Au XIXe siècle, l’Europe était presque toute la civilisation. Mais l’Europe minuscule devait affronter des continents colosses qui ont tout appris d’elle, et d’abord le goût de la liberté. Maintenant que les forces politiques sont devenues proportionnelles aux masses géographiques, selon le mot de Valéry, il ne nous reste plus qu’à admettre l’existence de ces nations tardives, mais d’autant plus impatientes de se forger un destin. Il faut donc convenir que la colonisation qui fut l’effet d’un progrès (l’expansion politique et technique de l’Europe) a été de même la cause d’un progrès (l’éveil de tous les peuples et leur avènement dans l’histoire). Les Européens qui n’acceptent pas cette évolution n’ont pas compris le sens de leur propre civilisation et la nient jusqu’à l’absurde au moment même où ils prétendent maintenir sa suprématie. Ils prennent pour une humiliation ce qui fut peut-être la plus grande victoire de l’Europe : car elle a délivré de la préhistoire des peuples qu’on pouvait croire sans elle voués à une éternelle nuit. Et cette méprise imprime un caractère inutilement tragique à l’évolution nécessaire.

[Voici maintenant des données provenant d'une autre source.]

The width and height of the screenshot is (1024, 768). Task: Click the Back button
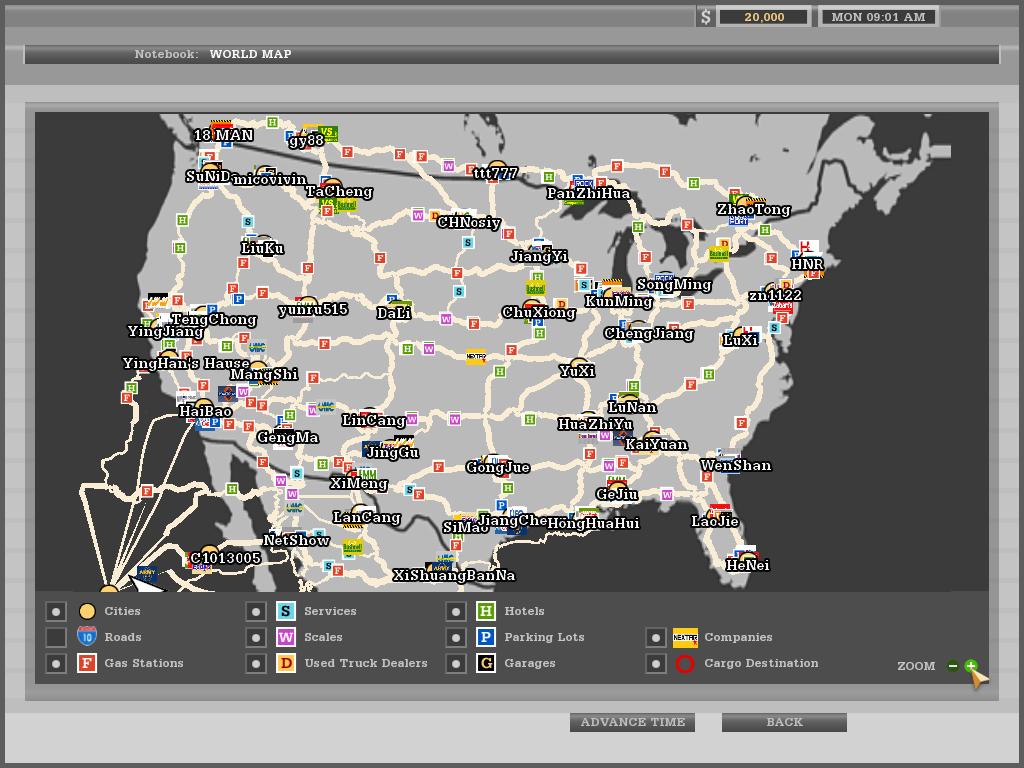[784, 722]
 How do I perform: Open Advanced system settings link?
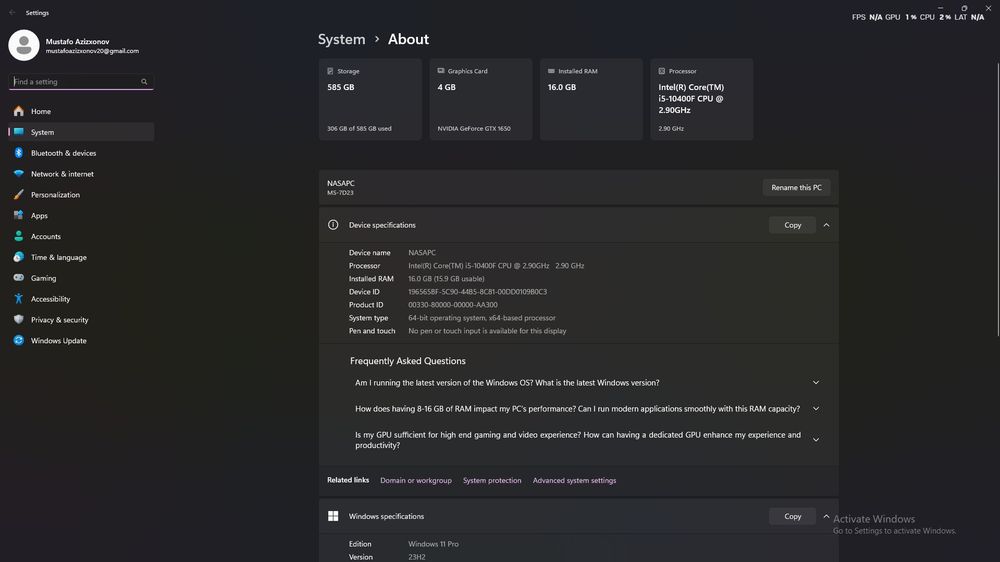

Mais cet aveuglement n’est pas la seule cause des déchirements dont nous souffrons. Pourquoi faut-il que la civilisation elle-même soit mise en question ? Dans son testament politique, Paul Rivet nous dit l’angoisse qu’il éprouva lorsqu’il entendit réciter un soir, à Haïti, un poème de Césaire injuriant l’Europe qui « nous a pendant des siècles gavés de mensonges et gonflés de pestilence », exaltant « ceux qui n’ont inventé ni la poudre ni la boussole », « ceux qui n’ont jamais su dompter la vapeur ni l’électricité », « ceux qui n’ont exploré ni les mers ni le ciel... »

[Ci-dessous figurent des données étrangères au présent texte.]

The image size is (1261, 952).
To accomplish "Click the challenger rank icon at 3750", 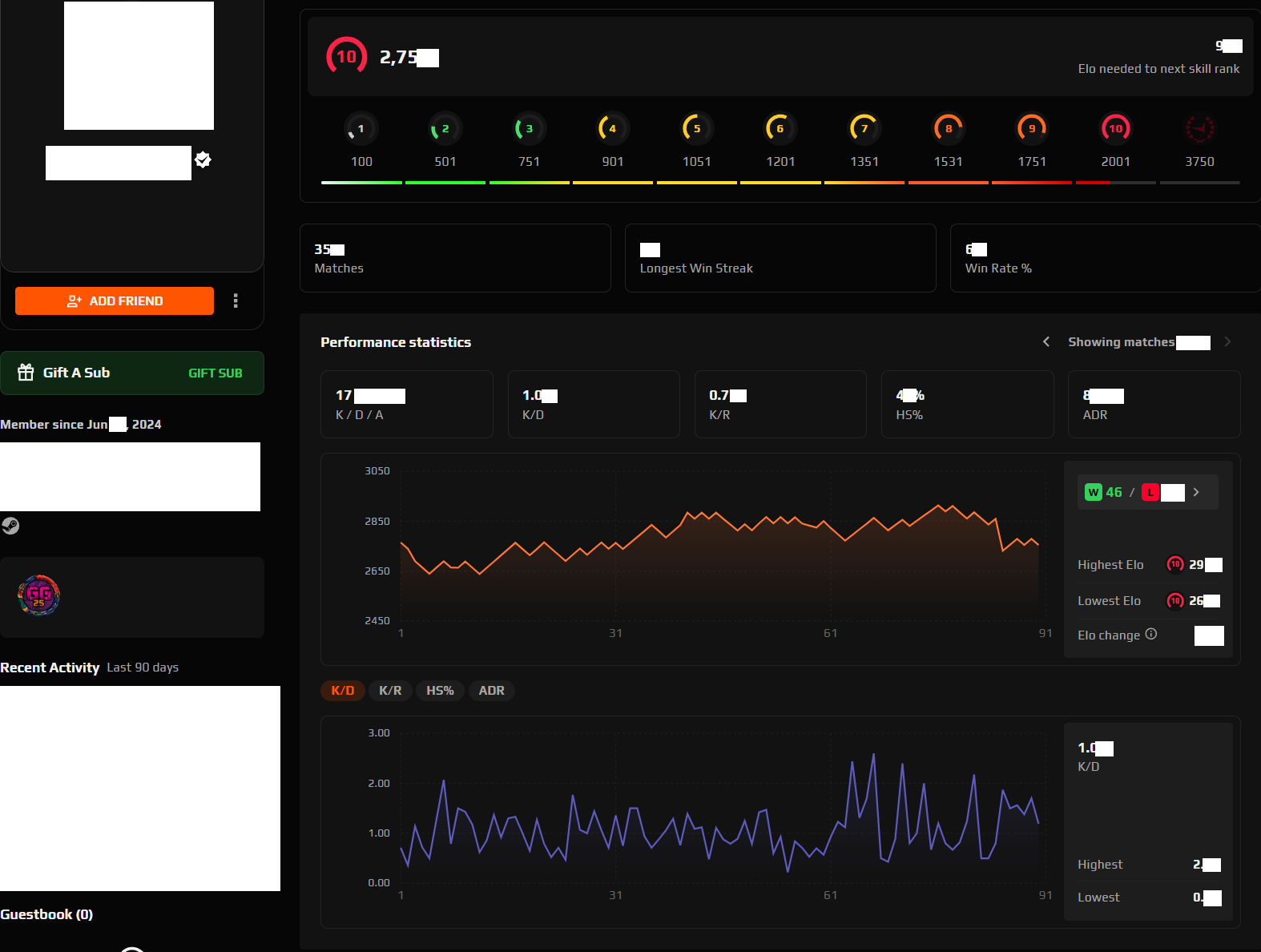I will tap(1199, 128).
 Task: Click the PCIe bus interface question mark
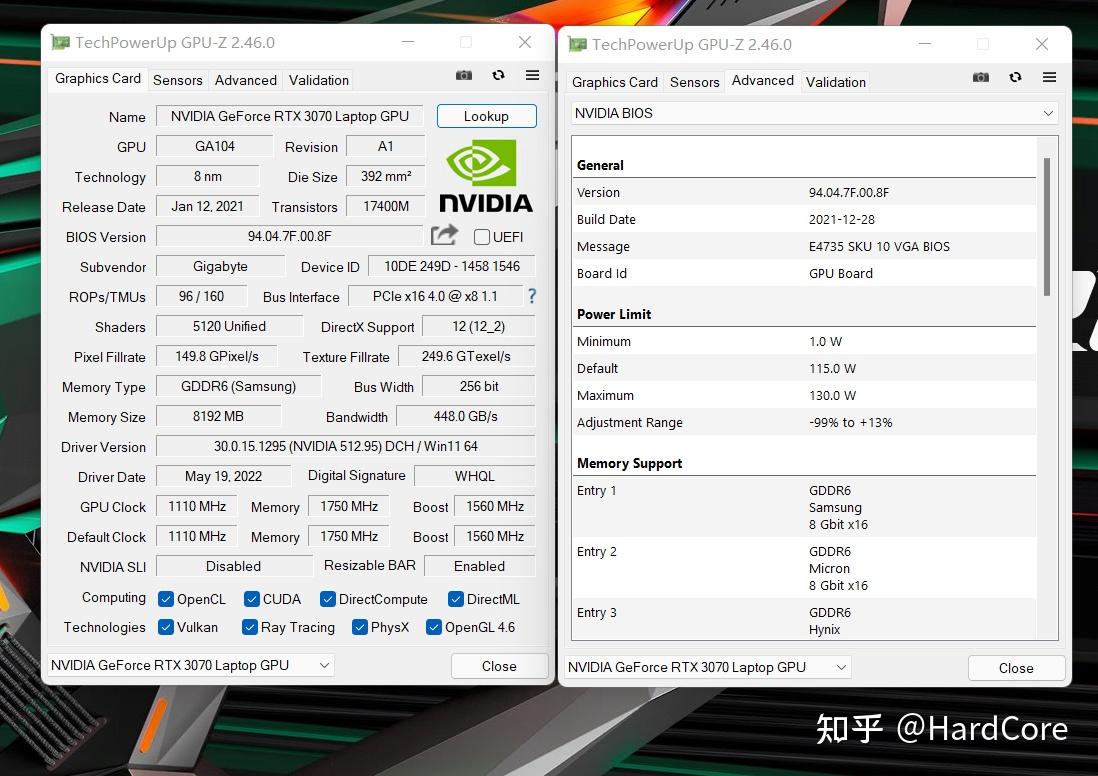click(531, 296)
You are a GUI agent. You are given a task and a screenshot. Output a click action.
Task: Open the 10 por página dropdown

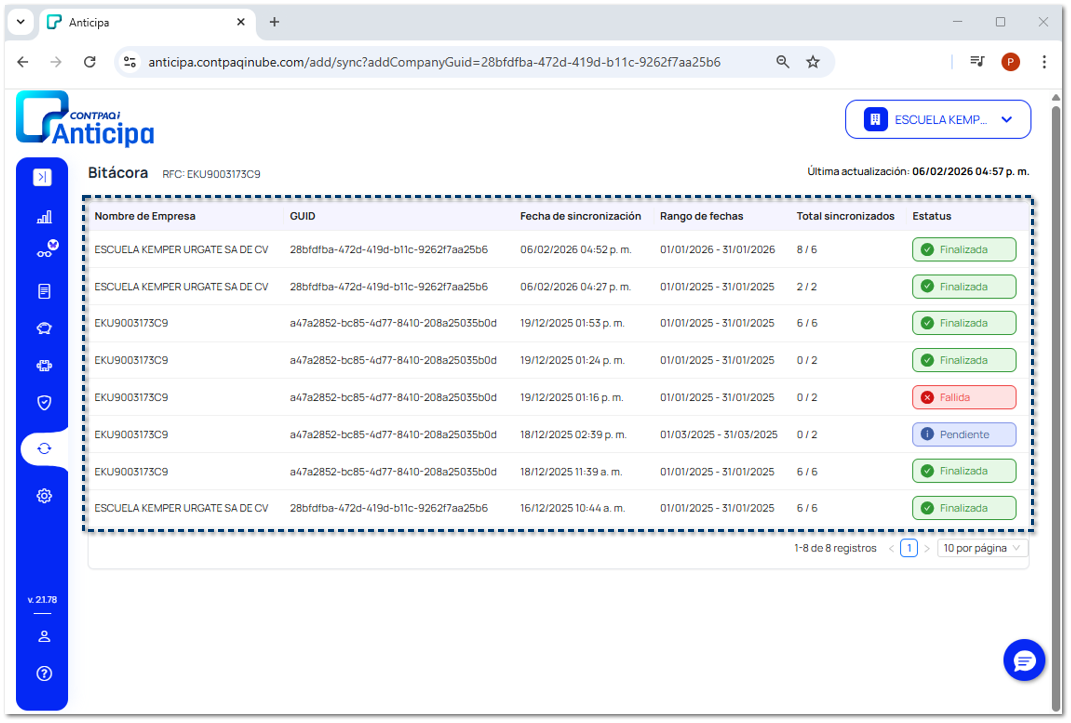pos(982,548)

Faut-il donc répudier la civilisation pour éviter que les peuples jeunes aient honte de leur passé ? Mais pourquoi rougiraient-ils ? Il ne s’agit plus ici de colonialisme. Au contraire, on s’étonne que chez nous les partisans du progrès adoptent cette démagogie stupide sous prétexte de prouver leur libéralisme ou leur sens de l’histoire. Suffit-il que le fanatisme et l’intolérance se dressent contre la culture européenne pour apparaître aussitôt comme des signes irréfutables de progrès ? L’esprit confus, la passion réactionnaire n’aveuglent pas seulement ceux qui pensent mourir de l’indépendance des autres, mais encore plus les novices du progrès et de la liberté. Car ceux-ci sont prêts à sacrifier le sens d’une liberté qu’il a fallu des siècles d’histoire pour découvrir. La collusion imbécile des deux partis retarde dangereusement l’heure de la paix et de l’amitié.